Photography and Media
BFA, MFA
The Program in Photography and Media is committed to educating independent artists in a world where photographic imagery and new media representations and strategies are omnipresent. From foundation work through graduate studies, courses are designed to challenge conventional notions of artistic practice and to question the position of representation within contemporary culture. The program encourages debate and experimentation, since nothing is stable or even particularly comfortable in photography's relation to the other arts-especially in an environment that includes so many new practices. The faculty represents a broad range of those practices, some purely photographic, some entirely digital and others branching off into writing and publishing, painting, video, filmmaking, assemblage, net art, digital media and installation.

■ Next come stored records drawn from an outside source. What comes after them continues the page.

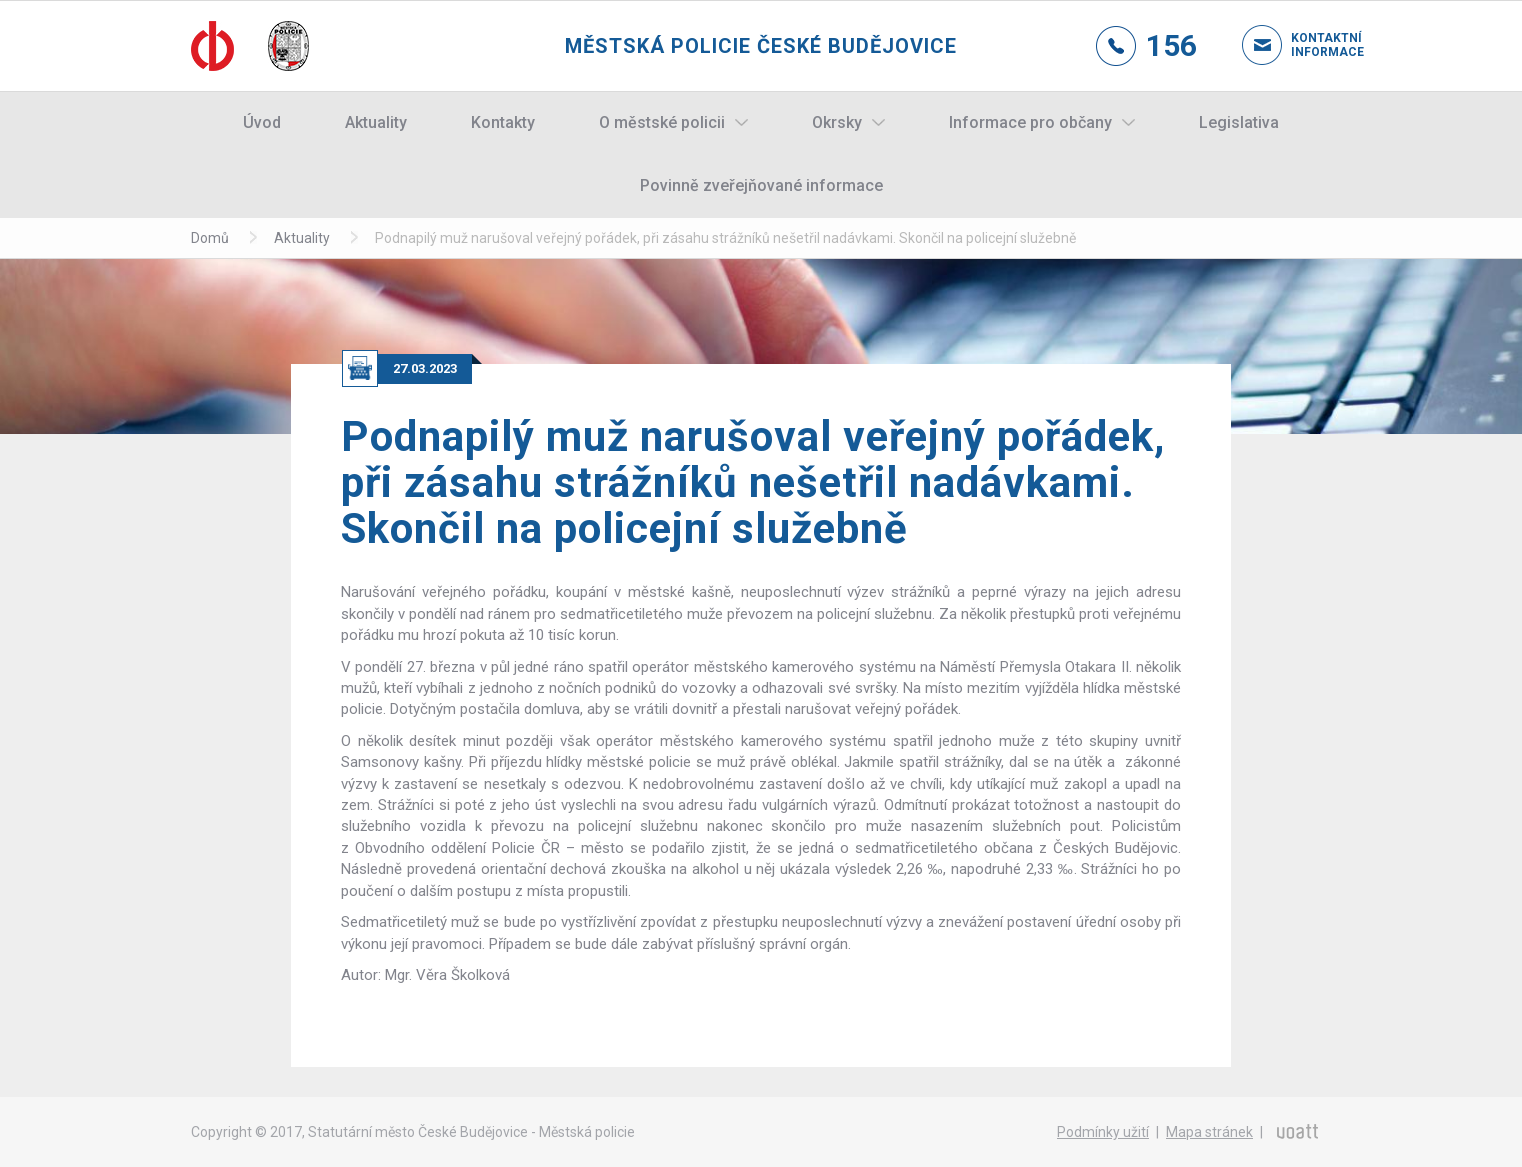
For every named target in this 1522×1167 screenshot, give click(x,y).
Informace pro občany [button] (1030, 122)
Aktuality (376, 122)
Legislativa (1239, 122)
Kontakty (503, 122)
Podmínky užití (1103, 1132)
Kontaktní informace (1311, 45)
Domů (210, 238)
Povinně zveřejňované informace (761, 185)
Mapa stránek (1209, 1132)
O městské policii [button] (662, 122)
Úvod (262, 122)
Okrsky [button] (837, 122)
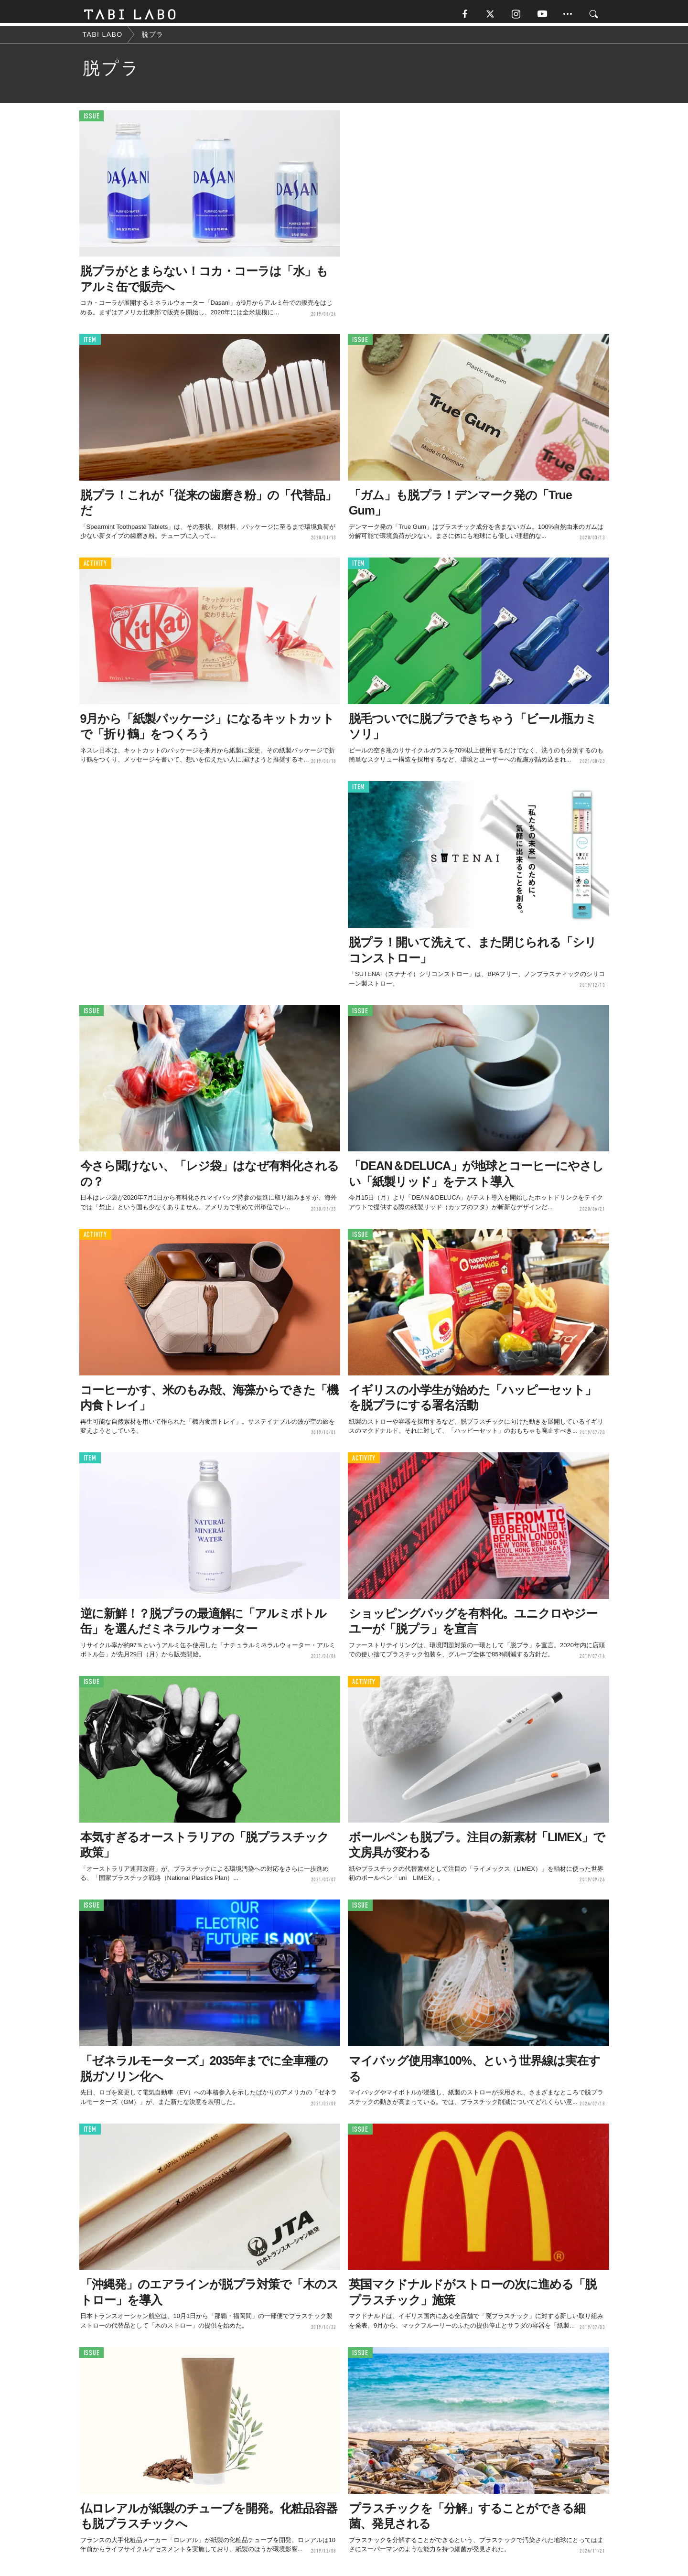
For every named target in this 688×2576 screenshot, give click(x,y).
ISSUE (92, 119)
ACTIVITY (95, 566)
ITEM (90, 342)
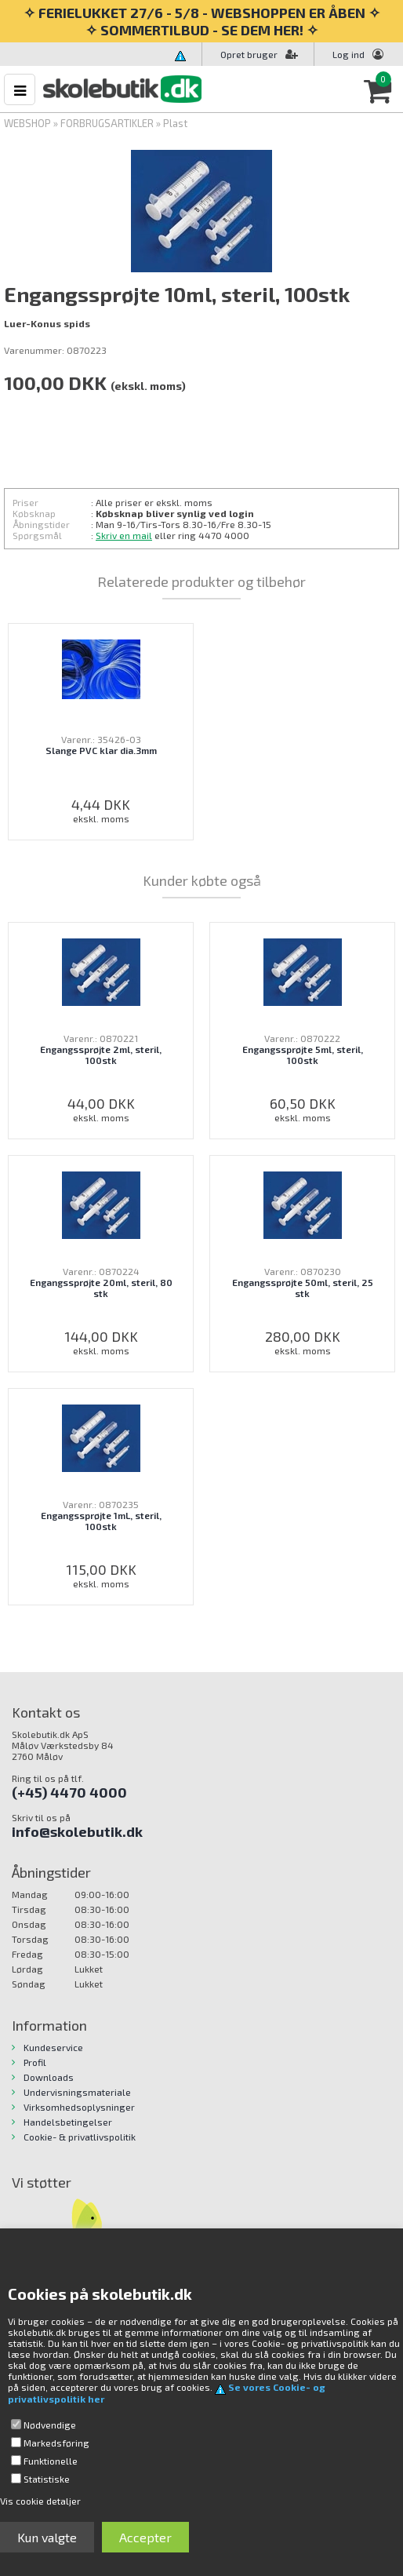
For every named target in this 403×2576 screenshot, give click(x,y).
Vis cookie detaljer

The BFA curriculum begins with a year of intensive foundation work. This is followed by a mixture of courses that includes classes on specific issues in photography, video and Internet practice, the histories of photography and film, media theories and semiotics, as well as critique classes, technical workshops and independent studies. Students receive ample feedback through faculty reviews and one-on-one meetings.
The MFA curriculum centers on graduate critiques, seminars and independent studies as students devote most of their time to creating a distinctive body of work. The seminars stress relevant critical theory while the critique classes form the basis for dialogue about ongoing work. During the second year of residency, all MFA candidates must present a final project and pass a faculty review of this work in order to graduate.
Beginning undergraduate students share studios while MFA students and most upper-level undergraduates are assigned individual studios.